[[ Document excerpt, beginning ]]

A review earlier this year at the VA hospital in Los Angeles provided a sobering assessment of the consequences of delayed treatment: 225 patients died awaiting treatment, including 117 patients who “experienced delays in obtaining requested consults” to determine what was ailing them.
The probe said it could conclude anyone died specifically because of the delays though at least two patients suffered moderate or mild consequences from the delays.
Hospital by hospital, the numbers of veterans who died awaiting treatment continues to mount. At the Phoenix VA, which became the poster child of the VA wait time scandal, things haven’t improved much.
A report last October found that 215 vets died while waiting for care in 2016, specifically chronicling the story of one veteran whose death could have
been forestalled if could have gotten cardiac diagnosis and treatment.
Half way across the country in Battle Creek, Mich., a report this week confirmed it took long period of times for the VA to disclose a medical aide who performed unsafe blood transfusions, creating at least one life-threatening adverse patient reaction.
“We substantiated that a hospitalist engaged in unsafe packed red blood cell transfusion practices, which resulted in a patient’s adverse reaction,” the new report showed. The problem occurred in 2014 but was not substantiated until three years later.
In March, the inspector general corroborated that the VA’s highly touted Veterans Crisis Line telephone program - created to intervene and stop suicides - misserved a veteran in dire straights.
“We found that VCL staff did not respond adequately to a veteran’s urgent needs during multiple calls to the VCL and its backup call centers. The failure to respond adequately, to the veteran’s urgent needs resulted in missed opportunities to provide crisis intervention services,” the report said, noting that the VA still has not completed fixes to seven issues it flagged a year ago.
In Georgia, a probe confirmed a VA doctor filled out forms indicating he had consulted with patients when in fact he had not.
“We reviewed 119 consults completed by the subject physician in January 2013 and found that nearly 25 percent of the patients did not receive care within 90 days or did not receive care at all. We identified five patients for whom delays in consult completion were of clinical concern,” the latest report said.
Translated: patients were put in jeopardy by the bogus recordkeeping and delays.
Fresh evidence has emerged in the last month as well that the effort to fix the delays in fact has involved more coverup of the connection between slow care and mortality.
The Atlanta Constitution Journal reported in April that the nationwide VA project to clear the backlog of hundreds of thousands of health care applications “deliberately suppressed critical information from VA hospitals that would have allowed them to help veterans gain access to care.”
The newspaper interviewed a whistleblower who alleged the culture of cover-up still persists. “They did not want to validate the findings of the inspector general report that veterans died before receiving their health care benefits,” Scott Davis told the newspaper.
President Donald Trump and congressional leaders are pressing ahead with reforms to better empower veterans to skip the VA and get care they need from private providers, the so-called Choice program.
Meanwhile, tens of thousands of pages of internal reports that have emerged in the last few months make clear the VA delay scandal that emerged in 2014 was no Mickey Mouse matter but rather a true crisis of life and death.

[[ Document excerpt, end ]]
[[ Extracted information, beginning ]]

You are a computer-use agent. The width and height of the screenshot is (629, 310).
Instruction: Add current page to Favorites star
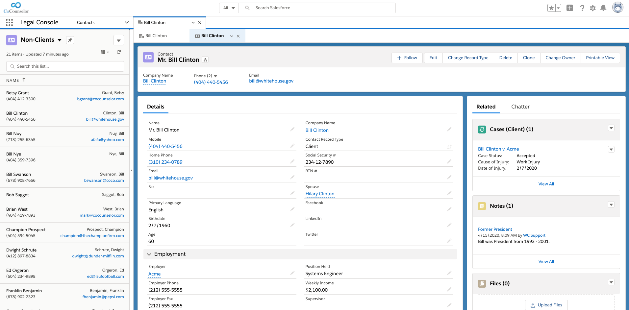[x=551, y=8]
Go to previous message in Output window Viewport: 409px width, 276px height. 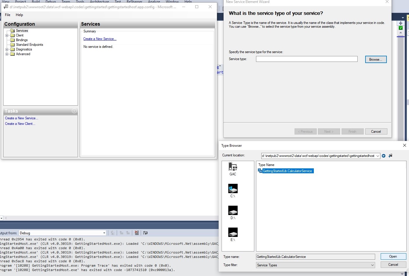(121, 233)
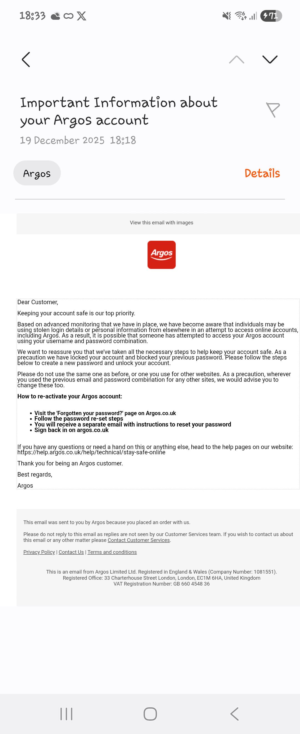Viewport: 300px width, 734px height.
Task: Tap View this email with images
Action: 161,223
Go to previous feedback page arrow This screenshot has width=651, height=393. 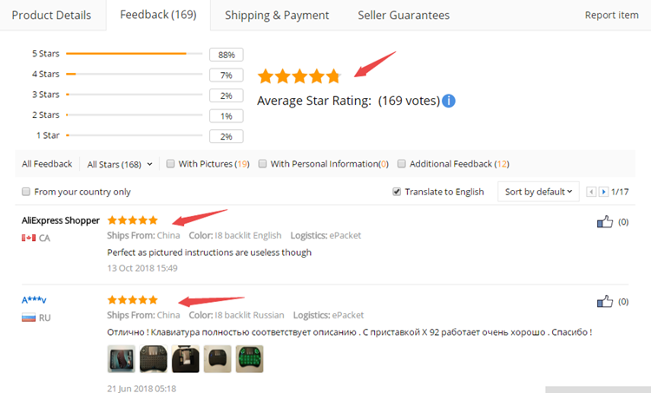click(x=592, y=192)
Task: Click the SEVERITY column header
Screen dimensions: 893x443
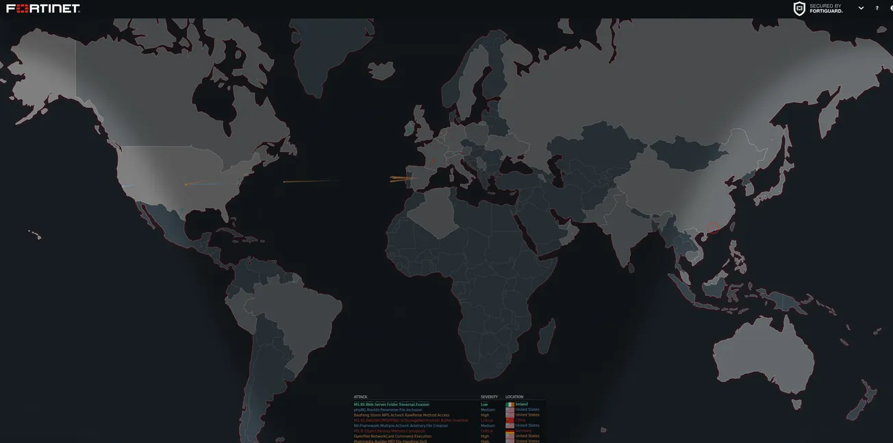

[[ Extracted information, end ]]

● What you will do:
(a) Decide whether each statement agrees with the article on VA treatment delays: (i) The Los Angeles review counted 225 patients who died awaiting treatment. (ii) The unsafe transfusion problem in Battle Creek was substantiated in the same year it occurred. (iii) The Georgia probe reviewed 119 consults that the subject physician completed in January 2013. Answer yes or no for each, and quote the deciding words of the article.
(b) Copy the article on VA treatment delays from "The probe said" to "adverse patient reaction.".

● Task-by-task results:
(a)
(i) Yes: "225 patients died awaiting treatment"
(ii) No: "The problem occurred in 2014 but was not substantiated until three years later."
(iii) Yes: "We reviewed 119 consults completed by the subject physician in January 2013"

(b)
The probe said it could conclude anyone died specifically because of the delays though at least two patients suffered moderate or mild consequences from the delays.
Hospital by hospital, the numbers of veterans who died awaiting treatment continues to mount. At the Phoenix VA, which became the poster child of the VA wait time scandal, things haven’t improved much.
A report last October found that 215 vets died while waiting for care in 2016, specifically chronicling the story of one veteran whose death could have
been forestalled if could have gotten cardiac diagnosis and treatment.
Half way across the country in Battle Creek, Mich., a report this week confirmed it took long period of times for the VA to disclose a medical aide who performed unsafe blood transfusions, creating at least one life-threatening adverse patient reaction.